More to come…UNESCO Description of the World Heritage Site
This site, comprising several protected areas, is situated predominantly along the Great Escarpment on Australia’s east coast. The outstanding geological features displayed around shield volcanic craters and the high number of rare and threatened rainforest species are of international significance for science and conservation.
UNESCO Justification of the World Heritage Site
Criterion (viii): The Gondwana Rainforests provides outstanding examples of significant ongoing geological processes. When Australia separated from Antarctica following the breakup of Gondwana, new continental margins developed. The margin which formed along Australia’s eastern edge is characterised by an asymmetrical marginal swell that runs parallel to the coastline, the erosion of which has resulted in the Great Divide and the Great Escarpment. This eastern continental margin experienced volcanicity during the Cenozoic Era as the Australian continental plate moved over one of the planet’s hot spots.
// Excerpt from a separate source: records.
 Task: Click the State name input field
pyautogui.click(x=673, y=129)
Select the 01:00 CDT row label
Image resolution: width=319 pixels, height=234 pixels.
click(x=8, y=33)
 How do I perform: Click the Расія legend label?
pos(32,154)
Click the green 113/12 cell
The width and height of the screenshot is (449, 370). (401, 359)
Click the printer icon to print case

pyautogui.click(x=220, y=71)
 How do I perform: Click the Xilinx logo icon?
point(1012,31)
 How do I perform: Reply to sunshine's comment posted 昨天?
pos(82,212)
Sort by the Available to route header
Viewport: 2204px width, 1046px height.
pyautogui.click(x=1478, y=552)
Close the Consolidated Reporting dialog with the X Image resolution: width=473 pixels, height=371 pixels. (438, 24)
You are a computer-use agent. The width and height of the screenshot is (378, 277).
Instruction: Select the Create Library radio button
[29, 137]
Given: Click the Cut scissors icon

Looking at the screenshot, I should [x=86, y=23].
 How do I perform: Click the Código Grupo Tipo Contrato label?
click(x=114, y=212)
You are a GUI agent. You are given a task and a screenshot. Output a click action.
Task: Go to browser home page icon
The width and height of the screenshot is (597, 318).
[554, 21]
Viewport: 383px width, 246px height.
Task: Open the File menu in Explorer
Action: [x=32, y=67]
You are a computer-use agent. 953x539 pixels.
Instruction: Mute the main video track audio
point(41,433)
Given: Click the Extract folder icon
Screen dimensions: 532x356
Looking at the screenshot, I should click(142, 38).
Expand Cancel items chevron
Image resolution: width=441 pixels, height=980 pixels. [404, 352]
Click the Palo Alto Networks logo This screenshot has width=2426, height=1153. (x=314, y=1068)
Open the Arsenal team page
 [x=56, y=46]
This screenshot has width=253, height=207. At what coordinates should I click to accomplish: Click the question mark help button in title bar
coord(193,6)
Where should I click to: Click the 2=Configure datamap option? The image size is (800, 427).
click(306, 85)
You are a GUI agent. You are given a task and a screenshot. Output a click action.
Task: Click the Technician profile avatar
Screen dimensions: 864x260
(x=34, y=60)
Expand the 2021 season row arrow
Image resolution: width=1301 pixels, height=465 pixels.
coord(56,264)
Volcanoes erupted in sequence along the east coast resulting in the Tweed, Focal Peak, Ebor and Barrington volcanic shields. This sequence of volcanos is significant as it enables the dating of the geomorphic evolution of eastern Australia through the study of the interaction of these volcanic remnants with the eastern highlands. The Tweed Shield erosion caldera is possibly the best preserved erosion caldera in the world, notable for its size and age, for the presence of a prominent central mountain mass (Wollumbin/Mt Warning), and for the erosion of the caldera floor to basement rock. All three stages relating to the erosion of shield volcanoes (the planeze, residual and skeletal stages) are readily distinguishable. Further south, the remnants of the Ebor Volcano also provides an outstanding example of the ongoing erosion of a shield volcano.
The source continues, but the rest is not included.